Written exercise »
Recast the records as a numbered list, starting with the line that contains "近畿 (780, 284)" and continuing through the end of the records. Omit blank lines and leave the pictures out.

Items »

--------------------------------

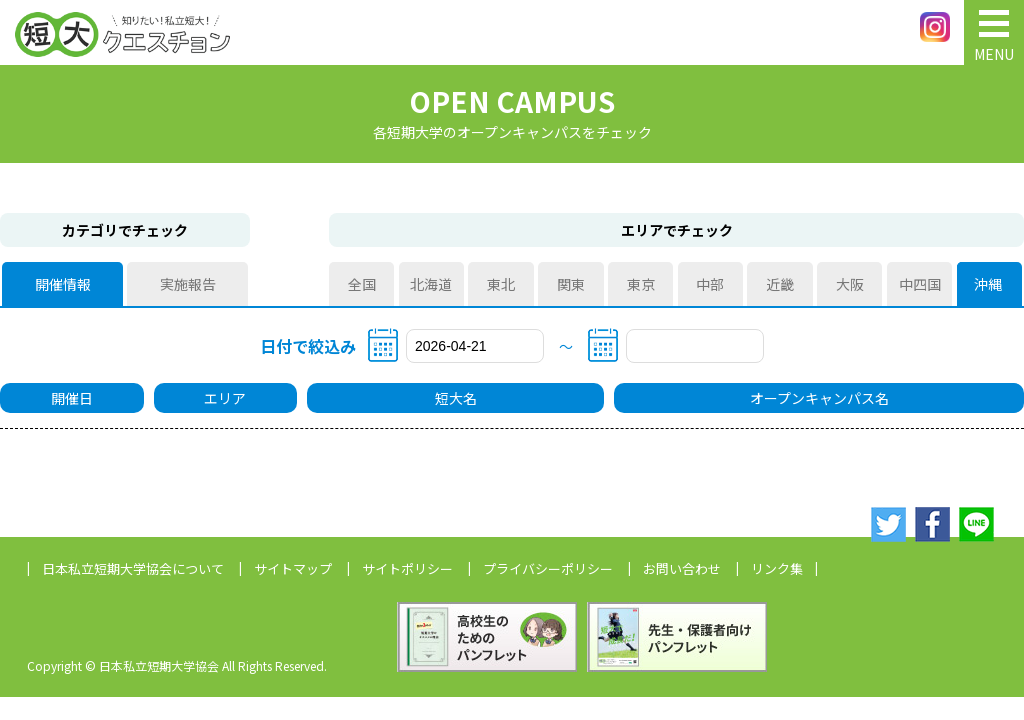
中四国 (920, 284)
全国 (362, 284)
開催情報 (63, 284)
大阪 (850, 284)
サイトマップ (293, 568)
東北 (501, 284)
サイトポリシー (407, 568)
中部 (710, 284)
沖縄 (989, 284)
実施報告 (188, 284)
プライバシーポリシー (548, 568)
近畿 (780, 284)
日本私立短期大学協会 (133, 568)
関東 (571, 284)
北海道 (431, 284)
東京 (641, 284)
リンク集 (777, 568)
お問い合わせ (682, 568)
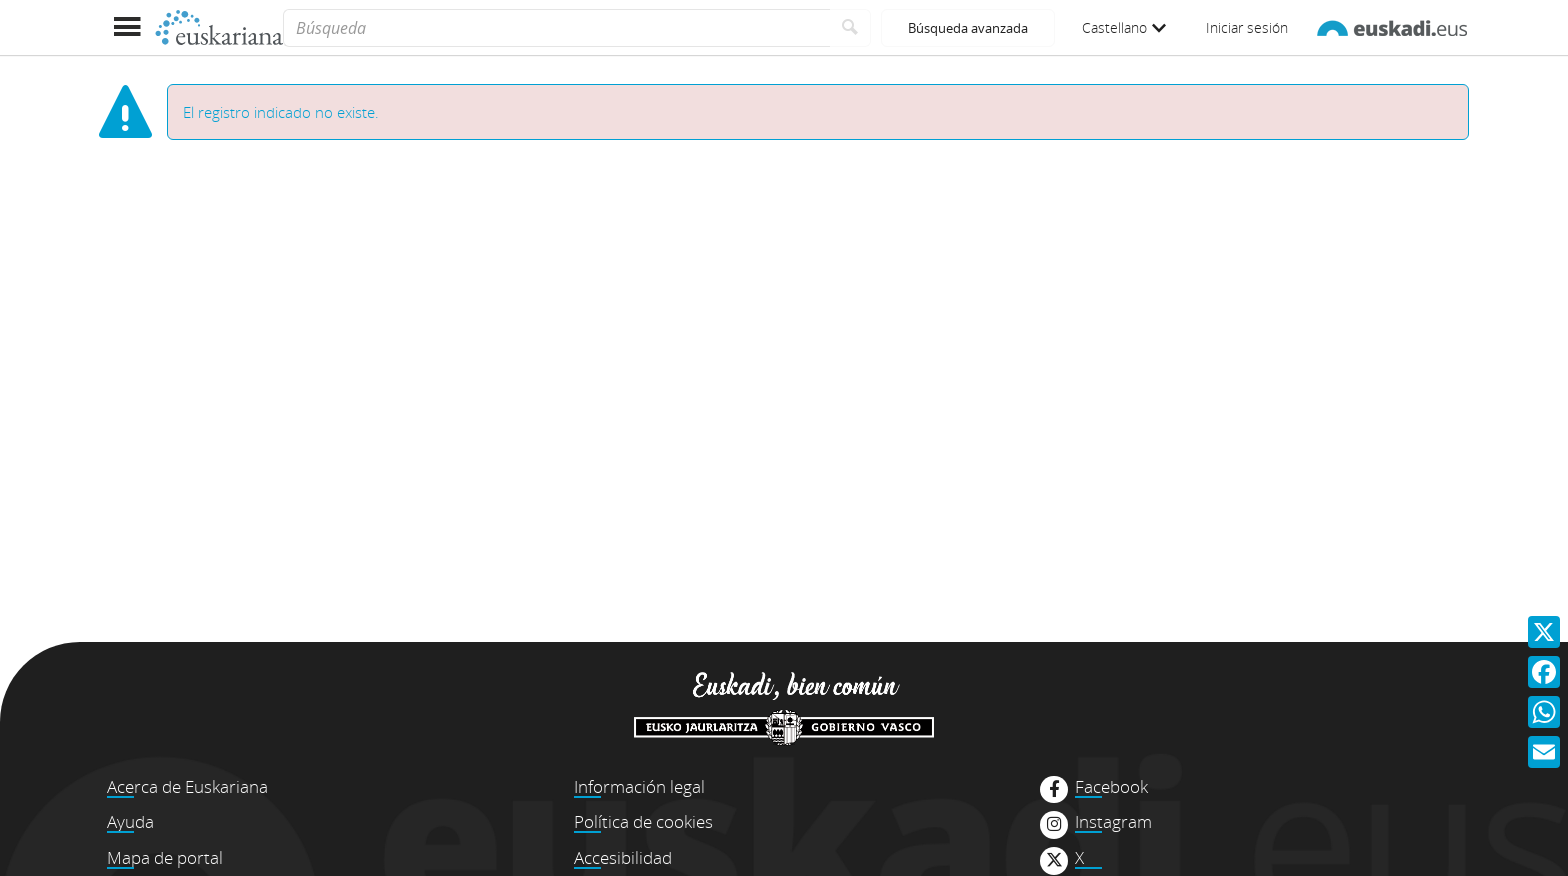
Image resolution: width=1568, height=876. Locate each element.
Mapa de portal (165, 857)
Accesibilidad (623, 857)
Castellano (1124, 27)
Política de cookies (643, 821)
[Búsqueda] (556, 28)
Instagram (1113, 822)
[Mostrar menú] (126, 27)
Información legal (639, 786)
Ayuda (130, 821)
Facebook (1111, 787)
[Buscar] (850, 28)
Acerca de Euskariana (187, 786)
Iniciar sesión (1247, 27)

--------------------------------

The output »
1. 近畿 (780, 284)
2. 日本私立短期大学協会 (133, 568)
3. 関東 (571, 284)
4. 北海道 (431, 284)
5. 東京 (641, 284)
6. リンク集 (777, 568)
7. お問い合わせ (682, 568)
8. Image resolution: width=1568, height=876. Locate each element.
9. Mapa de portal (165, 857)
10. Accesibilidad (623, 857)
11. Castellano (1124, 27)
12. Política de cookies (643, 821)
13. [Búsqueda] (556, 28)
14. Instagram (1113, 822)
15. [Mostrar menú] (126, 27)
16. Información legal (639, 786)
17. Ayuda (130, 821)
18. Facebook (1111, 787)
19. [Buscar] (850, 28)
20. Acerca de Euskariana (187, 786)
21. Iniciar sesión (1247, 27)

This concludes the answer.